**ACTIVITY**
Reproduce verbatim the lines of the material below, starting at the line with "The image size is (664, 1406)." and ending at the line with "Click the Create New", both inclusive; skip the rest.

= Beginning of Section =

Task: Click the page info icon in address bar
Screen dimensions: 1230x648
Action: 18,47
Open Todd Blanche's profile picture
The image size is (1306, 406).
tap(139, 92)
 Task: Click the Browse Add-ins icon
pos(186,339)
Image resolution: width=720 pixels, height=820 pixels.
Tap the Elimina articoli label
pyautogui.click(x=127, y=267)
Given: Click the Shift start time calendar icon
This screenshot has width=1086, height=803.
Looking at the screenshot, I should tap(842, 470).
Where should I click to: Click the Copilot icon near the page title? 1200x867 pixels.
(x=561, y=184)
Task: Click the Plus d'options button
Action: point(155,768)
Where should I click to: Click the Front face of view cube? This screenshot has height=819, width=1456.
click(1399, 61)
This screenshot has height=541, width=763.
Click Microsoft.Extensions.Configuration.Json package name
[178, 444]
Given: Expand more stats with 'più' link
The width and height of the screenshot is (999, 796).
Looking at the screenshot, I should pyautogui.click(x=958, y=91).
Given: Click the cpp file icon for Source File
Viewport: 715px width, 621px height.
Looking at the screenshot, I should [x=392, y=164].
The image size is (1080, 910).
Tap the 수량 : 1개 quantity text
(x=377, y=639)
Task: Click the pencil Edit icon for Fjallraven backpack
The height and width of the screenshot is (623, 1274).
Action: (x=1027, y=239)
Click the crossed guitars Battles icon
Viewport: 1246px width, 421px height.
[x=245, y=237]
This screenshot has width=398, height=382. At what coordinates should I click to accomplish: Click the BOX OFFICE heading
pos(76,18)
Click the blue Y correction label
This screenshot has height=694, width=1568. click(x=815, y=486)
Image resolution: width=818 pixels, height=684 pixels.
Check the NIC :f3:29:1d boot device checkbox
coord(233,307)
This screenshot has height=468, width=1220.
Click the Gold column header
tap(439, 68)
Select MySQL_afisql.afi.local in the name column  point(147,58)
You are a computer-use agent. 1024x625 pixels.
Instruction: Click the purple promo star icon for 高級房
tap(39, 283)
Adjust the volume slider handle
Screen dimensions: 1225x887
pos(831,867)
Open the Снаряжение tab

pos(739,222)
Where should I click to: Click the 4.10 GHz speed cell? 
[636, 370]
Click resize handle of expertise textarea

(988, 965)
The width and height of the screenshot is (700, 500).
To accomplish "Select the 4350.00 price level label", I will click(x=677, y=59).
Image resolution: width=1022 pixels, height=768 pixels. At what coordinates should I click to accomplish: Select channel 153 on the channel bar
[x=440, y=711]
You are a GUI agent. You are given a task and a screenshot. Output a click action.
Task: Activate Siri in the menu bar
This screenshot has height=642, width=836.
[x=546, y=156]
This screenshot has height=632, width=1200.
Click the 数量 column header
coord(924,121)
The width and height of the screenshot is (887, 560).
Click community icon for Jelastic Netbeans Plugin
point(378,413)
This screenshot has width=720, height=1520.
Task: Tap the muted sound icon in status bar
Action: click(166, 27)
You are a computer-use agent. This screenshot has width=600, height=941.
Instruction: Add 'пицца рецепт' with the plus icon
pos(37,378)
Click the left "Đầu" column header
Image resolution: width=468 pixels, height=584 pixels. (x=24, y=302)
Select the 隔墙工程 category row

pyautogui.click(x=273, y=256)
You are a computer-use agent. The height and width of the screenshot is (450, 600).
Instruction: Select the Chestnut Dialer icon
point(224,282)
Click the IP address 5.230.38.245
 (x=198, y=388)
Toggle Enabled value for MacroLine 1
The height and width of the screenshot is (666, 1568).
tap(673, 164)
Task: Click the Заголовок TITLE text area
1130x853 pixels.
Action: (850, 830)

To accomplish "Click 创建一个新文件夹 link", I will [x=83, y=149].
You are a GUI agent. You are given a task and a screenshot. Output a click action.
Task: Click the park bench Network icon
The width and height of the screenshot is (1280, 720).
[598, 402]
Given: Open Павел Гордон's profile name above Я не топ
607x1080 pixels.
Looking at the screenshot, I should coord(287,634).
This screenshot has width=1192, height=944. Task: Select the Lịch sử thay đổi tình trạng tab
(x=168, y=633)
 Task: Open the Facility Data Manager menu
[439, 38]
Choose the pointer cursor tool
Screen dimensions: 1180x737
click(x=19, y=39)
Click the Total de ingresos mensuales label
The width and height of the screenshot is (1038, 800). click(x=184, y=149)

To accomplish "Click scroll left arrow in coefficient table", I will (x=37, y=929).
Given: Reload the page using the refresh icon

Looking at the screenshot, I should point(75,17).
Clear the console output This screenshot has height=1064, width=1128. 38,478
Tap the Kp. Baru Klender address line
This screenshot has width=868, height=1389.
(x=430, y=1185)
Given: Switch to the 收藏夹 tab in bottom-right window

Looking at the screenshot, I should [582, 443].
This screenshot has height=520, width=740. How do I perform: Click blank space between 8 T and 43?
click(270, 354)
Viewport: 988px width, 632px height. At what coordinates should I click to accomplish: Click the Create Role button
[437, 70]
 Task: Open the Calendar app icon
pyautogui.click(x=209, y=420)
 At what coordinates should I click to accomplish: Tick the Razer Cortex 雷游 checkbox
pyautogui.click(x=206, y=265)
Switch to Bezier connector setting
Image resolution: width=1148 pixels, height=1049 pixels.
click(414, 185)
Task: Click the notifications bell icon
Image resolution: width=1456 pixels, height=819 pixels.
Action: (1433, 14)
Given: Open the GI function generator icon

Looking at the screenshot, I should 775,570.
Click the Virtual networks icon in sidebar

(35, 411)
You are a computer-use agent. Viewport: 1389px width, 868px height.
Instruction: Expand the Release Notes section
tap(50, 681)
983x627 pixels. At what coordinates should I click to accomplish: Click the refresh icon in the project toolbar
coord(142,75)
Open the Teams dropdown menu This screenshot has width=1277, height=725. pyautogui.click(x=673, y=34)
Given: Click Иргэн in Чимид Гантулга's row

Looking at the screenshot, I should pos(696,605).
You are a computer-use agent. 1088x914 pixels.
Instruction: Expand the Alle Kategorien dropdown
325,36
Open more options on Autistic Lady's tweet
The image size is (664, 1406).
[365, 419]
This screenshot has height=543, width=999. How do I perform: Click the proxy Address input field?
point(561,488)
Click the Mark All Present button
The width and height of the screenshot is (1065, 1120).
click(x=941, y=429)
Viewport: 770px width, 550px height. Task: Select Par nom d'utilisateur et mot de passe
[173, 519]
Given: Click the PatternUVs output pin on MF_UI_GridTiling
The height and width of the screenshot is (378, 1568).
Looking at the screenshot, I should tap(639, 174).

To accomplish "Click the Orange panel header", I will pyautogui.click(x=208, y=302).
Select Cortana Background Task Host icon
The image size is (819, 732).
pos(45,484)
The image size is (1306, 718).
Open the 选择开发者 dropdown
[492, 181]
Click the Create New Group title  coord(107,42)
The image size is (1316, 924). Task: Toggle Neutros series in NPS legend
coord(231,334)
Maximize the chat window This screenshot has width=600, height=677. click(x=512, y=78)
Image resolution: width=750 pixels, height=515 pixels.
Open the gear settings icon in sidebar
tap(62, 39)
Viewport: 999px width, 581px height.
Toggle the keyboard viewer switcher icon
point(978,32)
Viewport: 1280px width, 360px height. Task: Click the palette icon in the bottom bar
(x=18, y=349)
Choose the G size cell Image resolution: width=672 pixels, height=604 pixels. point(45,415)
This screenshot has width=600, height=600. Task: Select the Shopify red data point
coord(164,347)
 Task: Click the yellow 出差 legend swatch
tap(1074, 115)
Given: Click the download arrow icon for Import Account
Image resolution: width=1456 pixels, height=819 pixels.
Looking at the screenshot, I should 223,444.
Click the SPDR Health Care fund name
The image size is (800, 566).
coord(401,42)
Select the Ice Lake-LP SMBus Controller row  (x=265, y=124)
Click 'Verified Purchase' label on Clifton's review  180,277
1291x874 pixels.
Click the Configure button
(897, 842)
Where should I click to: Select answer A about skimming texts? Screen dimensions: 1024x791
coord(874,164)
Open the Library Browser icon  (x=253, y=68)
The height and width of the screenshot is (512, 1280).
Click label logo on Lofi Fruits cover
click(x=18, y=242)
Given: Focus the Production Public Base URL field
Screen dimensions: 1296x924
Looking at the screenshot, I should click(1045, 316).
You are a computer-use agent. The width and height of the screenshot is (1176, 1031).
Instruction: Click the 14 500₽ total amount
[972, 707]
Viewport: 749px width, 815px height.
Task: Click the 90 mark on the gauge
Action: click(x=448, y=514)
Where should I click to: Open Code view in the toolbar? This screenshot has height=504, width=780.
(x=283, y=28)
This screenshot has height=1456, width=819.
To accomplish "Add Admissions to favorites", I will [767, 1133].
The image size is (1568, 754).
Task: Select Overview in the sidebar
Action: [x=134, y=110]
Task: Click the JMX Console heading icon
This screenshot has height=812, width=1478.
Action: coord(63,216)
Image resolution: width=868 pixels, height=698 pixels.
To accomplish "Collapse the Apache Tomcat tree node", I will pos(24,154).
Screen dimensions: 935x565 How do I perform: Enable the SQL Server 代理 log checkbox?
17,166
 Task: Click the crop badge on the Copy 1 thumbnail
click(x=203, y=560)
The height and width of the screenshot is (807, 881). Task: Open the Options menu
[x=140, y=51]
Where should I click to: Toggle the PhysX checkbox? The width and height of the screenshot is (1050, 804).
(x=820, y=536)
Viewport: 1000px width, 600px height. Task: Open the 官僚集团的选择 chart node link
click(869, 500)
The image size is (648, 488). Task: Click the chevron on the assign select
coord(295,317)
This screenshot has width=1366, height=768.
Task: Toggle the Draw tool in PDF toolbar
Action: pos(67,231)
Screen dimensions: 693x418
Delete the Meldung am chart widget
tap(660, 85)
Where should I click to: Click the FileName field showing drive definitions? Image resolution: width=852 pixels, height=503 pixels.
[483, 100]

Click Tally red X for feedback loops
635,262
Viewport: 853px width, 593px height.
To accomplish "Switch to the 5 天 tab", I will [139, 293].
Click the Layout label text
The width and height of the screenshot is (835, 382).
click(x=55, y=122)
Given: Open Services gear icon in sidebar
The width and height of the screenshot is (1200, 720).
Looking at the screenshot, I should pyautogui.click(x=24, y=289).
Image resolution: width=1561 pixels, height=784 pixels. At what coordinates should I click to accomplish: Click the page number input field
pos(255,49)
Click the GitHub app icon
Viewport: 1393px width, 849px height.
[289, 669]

= End of Section =

**FINAL ANSWER**
The image size is (664, 1406).
[365, 419]
This screenshot has height=543, width=999. How do I perform: Click the proxy Address input field?
point(561,488)
Click the Mark All Present button
The width and height of the screenshot is (1065, 1120).
click(x=941, y=429)
Viewport: 770px width, 550px height. Task: Select Par nom d'utilisateur et mot de passe
[173, 519]
Given: Click the PatternUVs output pin on MF_UI_GridTiling
The height and width of the screenshot is (378, 1568).
Looking at the screenshot, I should tap(639, 174).

To accomplish "Click the Orange panel header", I will pyautogui.click(x=208, y=302).
Select Cortana Background Task Host icon
The image size is (819, 732).
pos(45,484)
The image size is (1306, 718).
Open the 选择开发者 dropdown
[492, 181]
Click the Create New Group title  coord(107,42)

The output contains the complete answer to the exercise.